A census of Jews in 1764-65 recorded that approximately 80 percent of Jews living in Polish villages and about 14 percent of Jews living in Polish towns and cities were involved in the production and sale of beer and vodka, according to the YIVO Institute For Jewish Research. The Jews were known for their moderation when it came to drinking, and also were able to import Polish grain crops to markets through their connections with Jews in other countries.
Jews were also active in Hungary’s wine business beginning in the 1700s and in France following Napoleon’s opening of the ghettos of Central Europe.
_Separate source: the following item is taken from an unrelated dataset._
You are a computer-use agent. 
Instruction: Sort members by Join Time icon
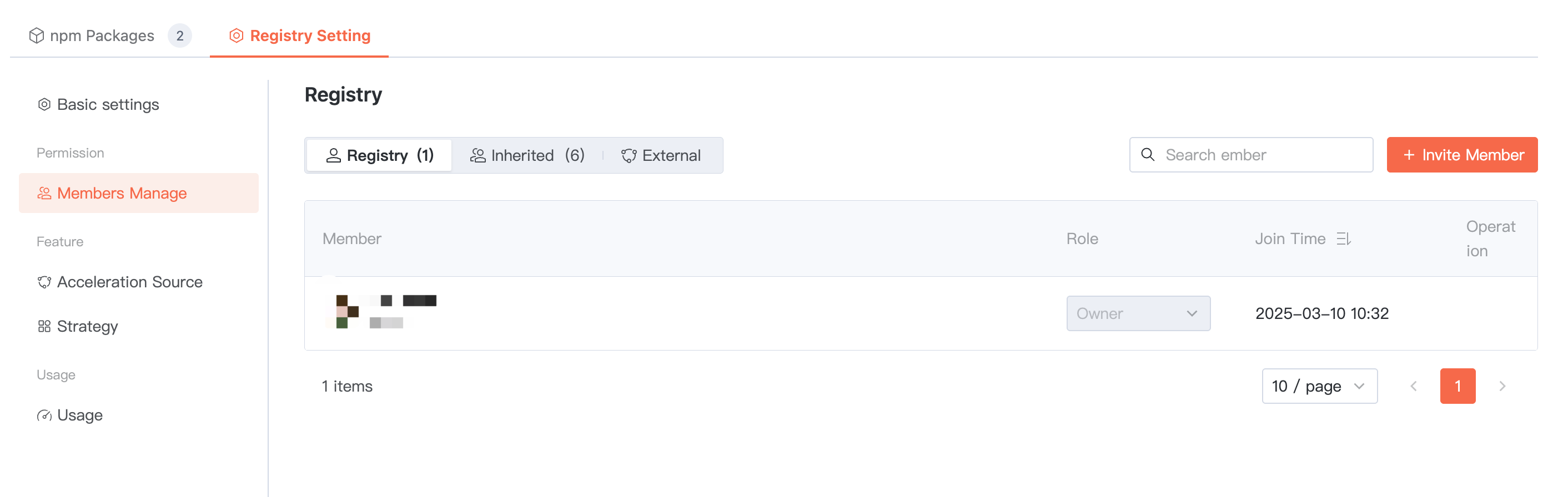point(1343,239)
It’s no surprise that when Jews began arriving in America, some joined the liquor trade. And they thrived. The Freiberg family of Cincinnati and the Bernheim family of Louisville became significant donors to general and Jewish causes.
So too in Dayton, Jews and the liquor trade — and philanthropy — have shared a notable history.
Our story begins during the Civil War, in 1862, with Isaac Pollack and Solomon Rauh.
Both in their 20s, Pollack and Rauh had arrived here as part of the wave of Jewish immigrants from Central Europe: Pollack from Riedseltz, France and Rauh from Essingen, Bavaria.
With Rauh as his clerk, Pollack began selling wholesale wines, liquors, brandies, and cigars at 234 3rd St. in 1862. This was Dayton’s first wholesale liquor store. A year later, Rauh was listed as Pollack’s partner.
By September 1862, Pollack was considered a Civil War hero. He had been appointed a corporal among the Squirrel Hunters, the civilians who assisted the federal government in defending Cincinnati from a Confederate attack.
The partners prospered rapidly. In 1876, they built identical mansions for their families on adjacent lots: 319 and 321 W. Third St. in Dayton. According to lore, in the shade of a nearby tree, Pollack and Rauh flipped a coin to determine who would occupy which house; the Rauhs took 321, the Pollacks 319.
The Pollack House still stands today, though in a different location; in 1979 it was moved to 208 W. Monument Ave. and now houses the Dayton International Peace Museum.
Rauh and Pollack were among the Jews who lived downtown and worshiped at the predominantly German Jewish B’nai Yeshurun, now Temple Israel. They were founding members of the Standard Club, the social and literary club that was effectively an extension of B’nai Yeshurun.
Rauh married Jeanette Lebensburger, whose father, Joseph, was the first leader of Dayton’s early Jewish community. It was Joseph Lebensburger who in 1850 established what would become B’nai Yeshurun.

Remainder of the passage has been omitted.